### [Supplied material]

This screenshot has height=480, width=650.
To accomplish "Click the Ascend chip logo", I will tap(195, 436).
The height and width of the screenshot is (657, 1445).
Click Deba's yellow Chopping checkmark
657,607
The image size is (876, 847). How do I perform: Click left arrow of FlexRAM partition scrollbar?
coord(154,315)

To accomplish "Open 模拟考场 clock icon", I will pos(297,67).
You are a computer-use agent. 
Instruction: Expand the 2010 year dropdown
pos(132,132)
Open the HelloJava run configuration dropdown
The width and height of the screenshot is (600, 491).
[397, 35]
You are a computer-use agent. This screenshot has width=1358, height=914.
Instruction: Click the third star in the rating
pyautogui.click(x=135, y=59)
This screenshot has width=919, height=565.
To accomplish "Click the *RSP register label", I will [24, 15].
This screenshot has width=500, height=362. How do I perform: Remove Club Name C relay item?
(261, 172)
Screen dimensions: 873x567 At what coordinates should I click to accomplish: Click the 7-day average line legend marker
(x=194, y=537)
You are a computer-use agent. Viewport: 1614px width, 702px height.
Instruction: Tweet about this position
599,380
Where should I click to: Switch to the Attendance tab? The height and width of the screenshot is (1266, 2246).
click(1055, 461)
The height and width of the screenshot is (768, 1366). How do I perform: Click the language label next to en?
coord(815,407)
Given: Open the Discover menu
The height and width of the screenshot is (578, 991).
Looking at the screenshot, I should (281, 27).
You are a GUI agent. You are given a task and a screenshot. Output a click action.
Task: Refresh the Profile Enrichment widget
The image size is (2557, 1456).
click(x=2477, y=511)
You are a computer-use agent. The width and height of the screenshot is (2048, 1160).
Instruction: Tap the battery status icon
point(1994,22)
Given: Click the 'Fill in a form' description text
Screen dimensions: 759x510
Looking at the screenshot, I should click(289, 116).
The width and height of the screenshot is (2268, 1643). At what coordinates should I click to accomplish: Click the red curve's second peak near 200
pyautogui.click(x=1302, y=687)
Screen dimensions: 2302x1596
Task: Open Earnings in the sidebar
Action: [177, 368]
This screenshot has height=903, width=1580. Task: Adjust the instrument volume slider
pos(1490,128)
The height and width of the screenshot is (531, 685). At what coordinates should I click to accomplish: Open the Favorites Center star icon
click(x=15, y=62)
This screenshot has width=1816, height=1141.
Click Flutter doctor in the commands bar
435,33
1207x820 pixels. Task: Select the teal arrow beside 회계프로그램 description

### [What this task involves]
Rewrite the listing above as a numbered list, one line per item, leaving out the blank lines.

### [Written response]
1. This screenshot has height=480, width=650.
2. To accomplish "Click the Ascend chip logo", I will tap(195, 436).
3. The height and width of the screenshot is (657, 1445).
4. Click Deba's yellow Chopping checkmark
5. 657,607
6. The image size is (876, 847). How do I perform: Click left arrow of FlexRAM partition scrollbar?
7. coord(154,315)
8. To accomplish "Open 模拟考场 clock icon", I will pos(297,67).
9. You are a computer-use agent. 
10. Instruction: Expand the 2010 year dropdown
11. pos(132,132)
12. Open the HelloJava run configuration dropdown
13. The width and height of the screenshot is (600, 491).
14. [397, 35]
15. You are a computer-use agent. This screenshot has width=1358, height=914.
16. Instruction: Click the third star in the rating
17. pyautogui.click(x=135, y=59)
18. This screenshot has width=919, height=565.
19. To accomplish "Click the *RSP register label", I will [24, 15].
20. This screenshot has width=500, height=362. How do I perform: Remove Club Name C relay item?
21. (261, 172)
22. Screen dimensions: 873x567 At what coordinates should I click to accomplish: Click the 7-day average line legend marker
23. (x=194, y=537)
24. You are a computer-use agent. Viewport: 1614px width, 702px height.
25. Instruction: Tweet about this position
26. 599,380
27. Where should I click to: Switch to the Attendance tab? The height and width of the screenshot is (1266, 2246).
28. click(1055, 461)
29. The height and width of the screenshot is (768, 1366). How do I perform: Click the language label next to en?
30. coord(815,407)
31. Given: Open the Discover menu
32. The height and width of the screenshot is (578, 991).
33. Looking at the screenshot, I should (281, 27).
34. You are a GUI agent. You are given a task and a screenshot. Output a click action.
35. Task: Refresh the Profile Enrichment widget
36. The image size is (2557, 1456).
37. click(x=2477, y=511)
38. You are a computer-use agent. The width and height of the screenshot is (2048, 1160).
39. Instruction: Tap the battery status icon
40. point(1994,22)
41. Given: Click the 'Fill in a form' description text
42. Screen dimensions: 759x510
43. Looking at the screenshot, I should click(289, 116).
44. The width and height of the screenshot is (2268, 1643). At what coordinates should I click to accomplish: Click the red curve's second peak near 200
45. pyautogui.click(x=1302, y=687)
46. Screen dimensions: 2302x1596
47. Task: Open Earnings in the sidebar
48. Action: [177, 368]
49. This screenshot has height=903, width=1580. Task: Adjust the instrument volume slider
50. pos(1490,128)
51. The height and width of the screenshot is (531, 685). At what coordinates should I click to accomplish: Open the Favorites Center star icon
52. click(x=15, y=62)
53. This screenshot has width=1816, height=1141.
54. Click Flutter doctor in the commands bar
55. 435,33
56. 1207x820 pixels. Task: Select the teal arrow beside 회계프로그램 description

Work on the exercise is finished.